Monday, May 31, 2010

There is hope... I hope so.


I have always acted on the assumption that if I did good things, good things will happen to me.
I still believe it to a certain extent but the world is really turning out to be a shitload of well shit...

I walk around filled with hatred and jealousy with all the imperfections of the world glaring back at me, I can't help but wish I could change them all.
Why did this guy get to be so good looking? Why does this other guy get to be that rich?
How can that girl be so happy? Why aren't I that happy?!

Telling yourself to let go of all the things you have no control of was a good idea but for the present its been kinda hard implementing it. I know I should strive harder to change the things that are in my power but traveling alone in an already long and lonely path trying to right all the wrong in my life is just sometimes so overwhelming to the extent that the temptation of giving up is so hard to resist.

When did I turn so bitter and started to hate the very life that use to bring so much joy and hope to me....

Give it time and I will continue to learn and be a better and stronger man...

Trust that I can.

Thursday, May 27, 2010

Not who but when.


I don't get love sometimes... The deeper you believe in it the harder you fall when it all comes crashing down...

Do we really have a perfect half that makes us whole or are we just lonely beings who need someone to call ours...

Love's a funny thing....
Maybe its not who you meet... but more when you meet...

Tuesday, May 25, 2010

Now perhaps?


Time crawls when the only thing you're waiting for never shows,
and the hope that keeps us waiting is but an empty shell of false expectations.

Sunday, May 23, 2010

You never did notice.


The smallest of details is what makes the world go around.
yet you always miss every discrete detail that would have made all the difference.

A tear overlooked in the haste of your actions brings a rush of emotions that keeps nagging endlessly.
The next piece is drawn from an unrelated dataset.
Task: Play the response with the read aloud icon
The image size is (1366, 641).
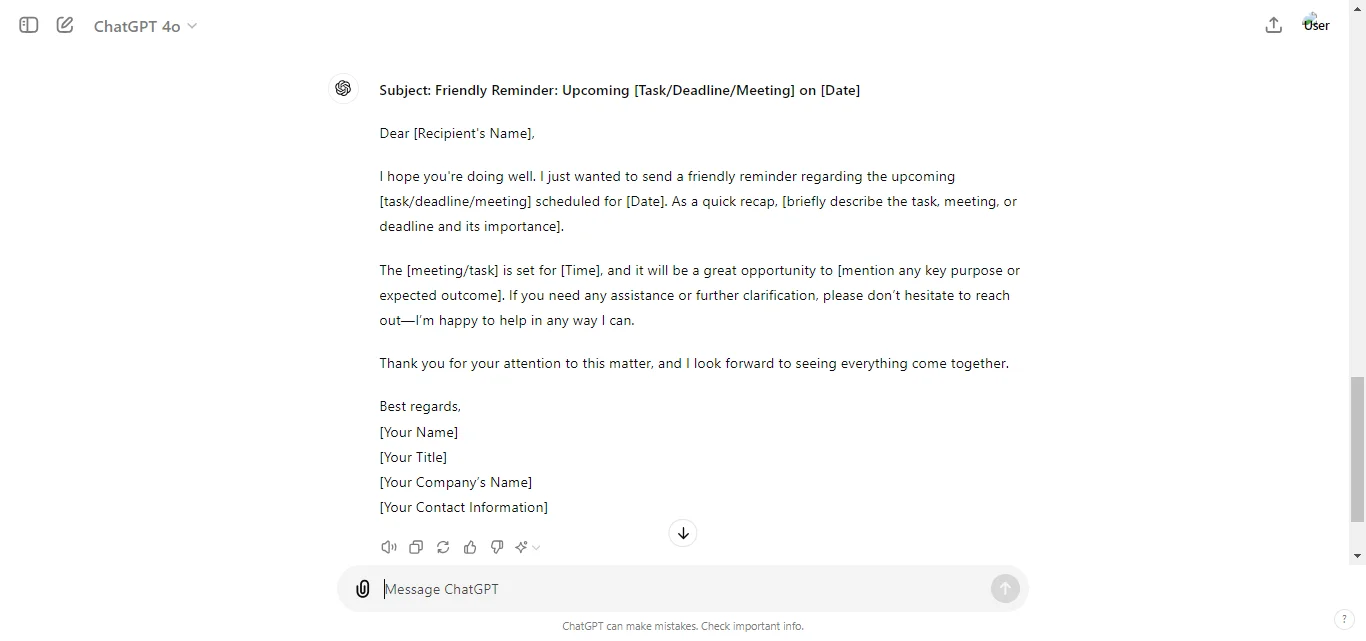Action: click(x=389, y=547)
If I had told you what you missed, would you act otherwise?
Tell me you would.

Friday, May 21, 2010

The day it all changed.


It was a hot shiny day and by the whim of my heart I took to the beaches in search of some private time away from all that was not right with the world.
Strolling across the beaches with the wind grazing me with its constant presence as it rushed through my hair occasionally accompanied by the unwelcome streams of sand, I was content with life till the very moment where out of nowhere a young lady came crashing down upon me knocking the both of us down.
Never had I seen such beautiful eyes staring back at me which glowed even brighter then the burning sun hovering just above her in the distance. Buried under her weight and lost in her eyes, my heart throbbed like never before.

Little did I know that this was the girl that would change my life as I helped her up and tried to convince her over and over again through her sincere yet shy apologies that all was fine.But my heart knew...

As she threaded across the sands to return to her friends, I couldn't help but called out to her,
cause even I know you don't meet someone this special everyday.